To say someone ‘deserves’ something is to claim the existence of a cosmic ledger—a system in which actions are weighed and outcomes are rightfully distributed. It implies that suffering and joy are earned, that there’s a correct matching between what you do and what happens to you.

This belief is comforting when it goes our way. But it’s also the foundation of every form of victim-blaming: if good things come to those who deserve them, then those experiencing bad things must have done something to warrant their fate.

‘Deserve’ smuggles judgement into apparent compassion. Even ‘you deserve to be happy’ contains within it the shadow possibility that some people don’t.

The alternative: Try ‘I want this for you’ or simply describe what you hope happens. Strip out the metaphysical accounting.


‘You Made Me Feel…’

‘You made me so angry.’ ‘You make me happy.’ ‘You made me feel stupid.’

This one hides in plain sight because it sounds like emotional honesty. But track the grammar: it positions the other person as the cause and you as the passive recipient—a container that gets filled with whatever emotion they pour in.

This construction outsources responsibility for your inner life. It makes other people responsible for managing your emotional states, which is both unfair to them and disempowering to you.
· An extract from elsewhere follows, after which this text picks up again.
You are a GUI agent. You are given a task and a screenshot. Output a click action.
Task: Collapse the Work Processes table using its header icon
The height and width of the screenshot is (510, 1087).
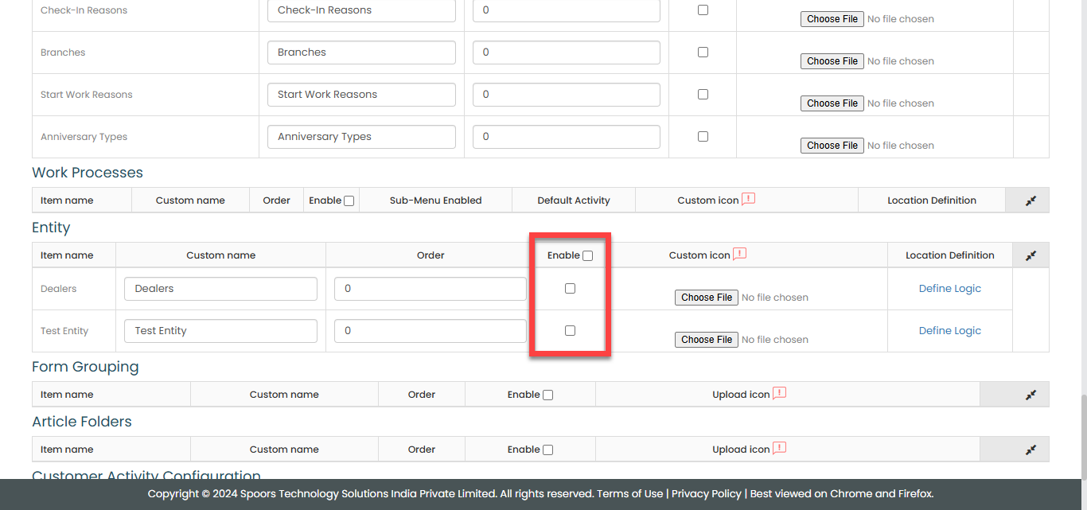tap(1031, 200)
It also tends to escalate conflict, because the other person now has to defend themselves against the charge of making you feel something.

The alternative: ‘When you did X, I felt Y’ or even simpler: ‘I felt angry’. This keeps the emotion yours while still noting the context that triggered it.


‘I Can’t’

‘I can’t make it to the party.’ ‘I can’t deal with this right now.’ ‘I can’t tell her the truth.’

Sometimes ‘can’t’ is literally true—you cannot fly by flapping your arms; you cannot be in London and Sydney simultaneously.

But most conversational ‘can’ts’ are actually ‘won’ts’ in disguise. ‘I can’t make it to the party’ usually means ‘I’m choosing not to, and I don’t want to own that choice’. ‘I can’t tell her the truth’ typically means ‘I’m unwilling to accept the consequences of honesty’.

This matters because ‘can’t’ erases your agency. It positions you as constrained by external forces rather than making a choice. Over time, habitual ‘can’t’ creates a felt sense of powerlessness that doesn’t match reality. You start to believe your own framing.

The alternative: Try the sentence with ‘won’t’ or ‘I’m choosing not to’ and see how it feels. If it feels uncomfortable, that discomfort might be worth examining.


‘Just’

‘I just wanted to check in.’ ‘It’s just a thought.’ ‘I’m just saying.’

‘Just’ is the word of pre-emptive apology. It minimises before anyone has objected. It shrinks the speaker before they’ve even finished speaking.

Watch for this one in professional contexts, where it often functions as a class or gender marker—a way of making oneself smaller, less threatening, less likely to be seen as demanding. ‘I just wanted to follow up’ is a request pretending to barely exist.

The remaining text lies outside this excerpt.